Selon cette alerte, une nouvelle incursion attribuée aux rebelles ADF a été signalée aux environs de 5 heures du matin, à seulement 11 kilomètres du centre de Mambasa, sur l’axe routier menant vers Bunia. L’attaque aurait été marquée par des pillages, des enlèvements de civils et des détonations d’armes lourdes, plongeant davantage la population dans un climat de peur et d’incertitude.
Dans son message, le président du Conseil provincial de la jeunesse d’Ituri décrit une population “asphyxiée”, déjà fragilisée par des années d’insécurité. L’accès aux champs étant fortement compromis, de nombreuses familles se retrouvent privées de leurs moyens de subsistance, aggravant ainsi leur vulnérabilité économique et sociale.
“Il est inadmissible que les ADF continuent de progresser presque sans obstacle visible”, s’indigne-t-il, dénonçant une situation où des communautés entières se sentent abandonnées malgré les promesses répétées de retour à la paix.
Tout en saluant les efforts des Forces armées de la République démocratique du Congo (FARDC), engagées sur plusieurs fronts dans des conditions souvent difficiles, l’acteur de la jeunesse estime que les dispositifs actuels restent insuffisants face à l’ampleur de la menace. Il plaide ainsi pour un changement d’approche, avec un renforcement des capacités opérationnelles et une stratégie plus offensive sur le terrain.

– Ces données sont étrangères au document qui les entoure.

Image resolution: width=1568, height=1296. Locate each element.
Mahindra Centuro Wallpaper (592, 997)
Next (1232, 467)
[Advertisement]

Au-delà du niveau local, Deogratias Bungamuzi Kukwabo appelle directement le gouvernement central à reconsidérer la lutte contre les ADF comme une priorité absolue. Il insiste sur la nécessité d’élever cette menace au rang des urgences nationales et internationales, au même titre que les violences attribuées à des groupes comme le M23 ou certaines coalitions armées actives en Ituri.
Enfin, il lance un appel à la vigilance à l’endroit de la population, en particulier de la jeunesse, invitée à collaborer étroitement avec les forces de sécurité.
“Le danger est réel et proche. Chacun doit jouer sa part”, conclut-il.
Cette nouvelle alerte intervient dans un contexte où les attaques répétées des groupes armés continuent de mettre à rude épreuve les efforts de stabilisation dans l’est de la République démocratique du Congo.